1.2.2. Codering en kanaalkeuze
• Zender codeert zijn boodschap
• De ideeën, gedachten, gevoelens worden gecodeerd in verbale, non-verbale en paraverbale
booschappen
• Boodschap heeft verschillende lagen (niveaus):
◦Een bovenstroom (wat er precies gedaan en gezegd wordt): de inhoud van de boodschap
◦Een onderstroom (hoe en wanneer en dat het gedaan en gezegd wordt): hoe men zich voelt en
verhoudt tot de ander, wat men zou willen van de ander
• Zender kiest een bepaald kanaal (rechtstreeks of onrechtstreeks)
1.2.3. Kanaalruis
Verschillende soorten:
• Fysieke ruis: lawaai, donker, oorsuizen, kunnen maken dat je minder goed de boodschappen kan
ontvangen
• Psychologische ruis: een sombere stemming, angst of vermoeidheid kunnen de kwaliteit v je
communicatie als zender of ontvanger bepalen
• Semantische ruis: om een boodschap goed te kunnen plaatsen, moeten zowel zender als ontvanger
dezelfde 'betekenis' geven aan de boodschap, dezelfde taal spreken.
1.2.4 Referentiekaders
Bestaat uit alles wat in onze binnenwereld opgeslagen zit:
• Onze vroegere ervaringen
• Onze kennis
• Onze waarden en normen, opvattingen en vanzelfsprekendheden die wij zelf in de loop van ons leven
hebben opgebouwd
• Onze vaardigheden
• Ons zelfbeeld
• Eventuele dromen, wensen, bezorgdheden of angsten
1.2.5. Behoeften en bedoelingen
• Doelloos sociaal gedrag bestaat niet, maar niet altijd van bewust
• Onze reacties of boodschappen zijn gedreven door (onbewuste) behoeftes en drijfveren
• Ene meer behoefte aan controle (dominantiebehoefte), de andere meer aan graag gezien worden
(affiliatiebehoefte), de ander meer aan autonomie (autonomiebehoefte)

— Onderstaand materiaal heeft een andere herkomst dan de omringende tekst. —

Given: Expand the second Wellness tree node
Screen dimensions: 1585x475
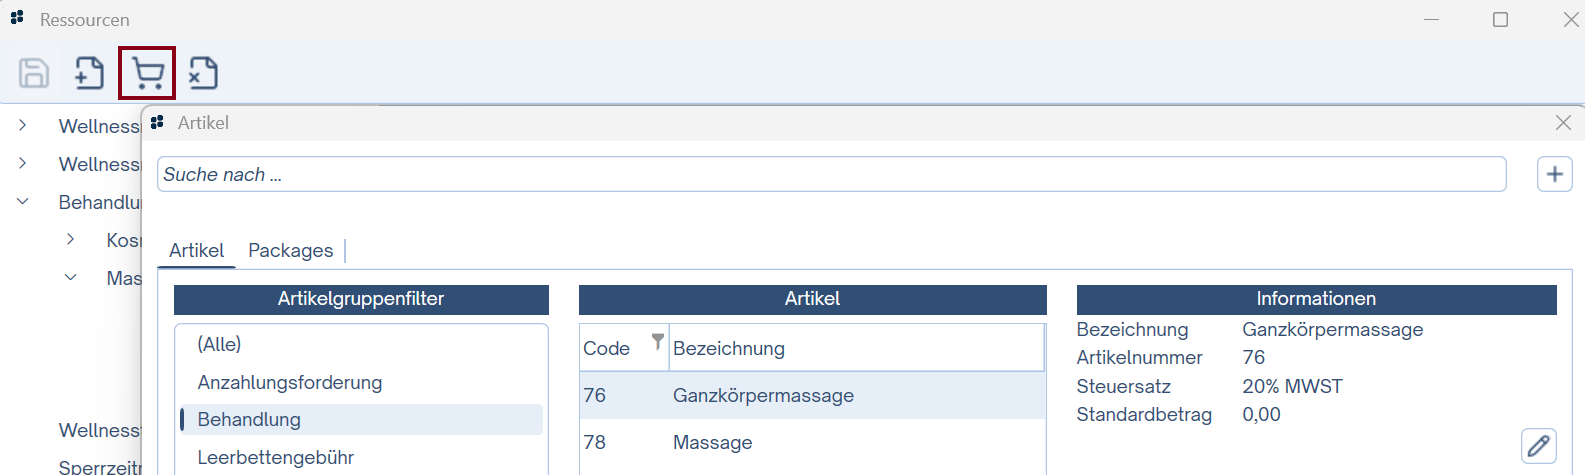Looking at the screenshot, I should (x=22, y=163).
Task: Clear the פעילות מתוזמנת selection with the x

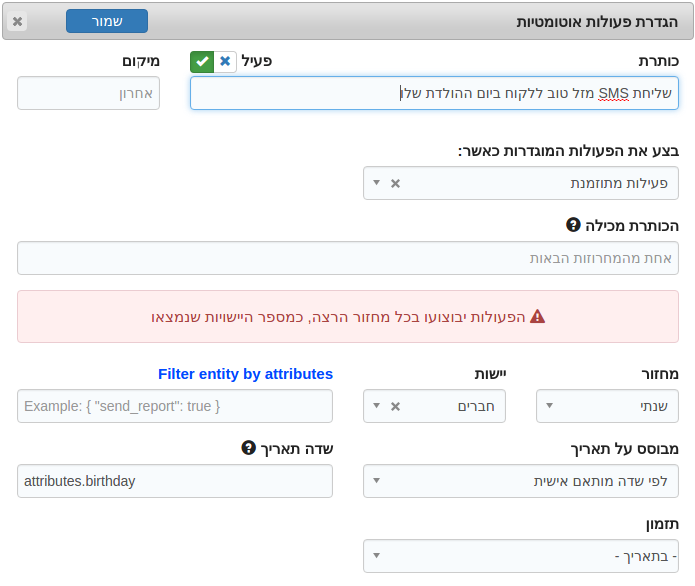Action: point(395,183)

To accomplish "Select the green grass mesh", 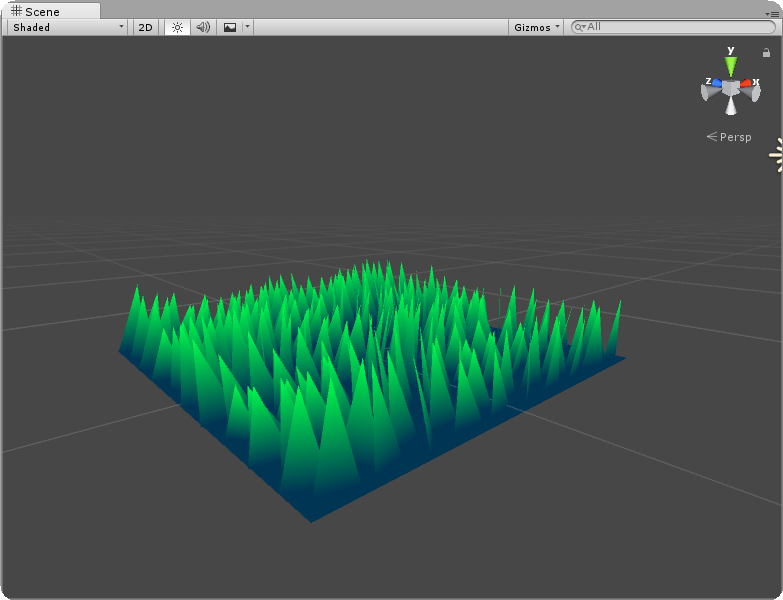I will point(371,390).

, • De bedoeling ve boodschap kan zijn:
◦Informeren: de zender wil de ontvanger nieuwe gegevens mededelen
◦Overtuigen: de zendrr wil dat de ontvanger anders denkt over iets, wil zijn opvattingen
beïnvloeden
◦Activeren: de zender wil dat de ontvanger iets doet of niet doet
◦Ontspannen: de zender wil de ontvanhger plezier verschaffen
◦Emoties oproepen: de zender wil de ontvanger meenmen in zijn eigen emotie, ontroeren, in
een bepaalde sfeer brengen
• Spreken over geslaagde communicatie als datgene wat de zender bedoelt of wil bereiken ook zo
door de ontvanger wordt begrepen of geaccepteerd
1.2.6. Decodering en feedback
• De ontvanger interpreteert de boodschap vanuit een eigen visie of referentiekader of hij selecteert
één aspect
• Hij evalueert de boodschap én de zender
◦Beoordeelt de boodschap vanuit zijn eigen mening, gevoel, eigen gevoeligheden
◦Evalueert vaak ook fout; obv foute interpretaties
• Hij reageert (= feedback), al of niet bewsust
◦Onmiddelijk
◦Uitgesteld
◦Niet-reageren
• Verschillende manieren op boodschap reageren:
◦Bevestigen
◦Negeren
◦Verwerpen
1.2.7. Besluit
• Communicatie = ingewikkeld, dynamisch en voortdurend veranderend proces
• Een heel netwerk van beïnvloedende factoren --> proces van wederzijdse beïnvloeding
2. De 5 axioma's van Watzlawick
1. Elk gedrag is communicatie, je kan niet niet communiceren
2. Communicatie is altijd op 2 niveaus: inhoud en betrekking
3. Communicatie is een circulair proces met ieder z'n waarheid
4. Communicatie is digitaal en analoog
5. Communicatie is symmetrisch of complementair
2.1. Axioma 1: elk gedrag is communicatie, je kan niet niet-communiceren
2.1.1. Verbale communicatie
Alles wat wordt gezegd. Letterlijk. De inhoud. De woorden
2.1.2. Paraverbale communicatie
Kleur die we geven aan de taal en die woorden begeleidt:
Intonatie, volume, ademhaling, tempo, stiltes, articulatie, stopwoordjes en bijklanken (euh, serieus)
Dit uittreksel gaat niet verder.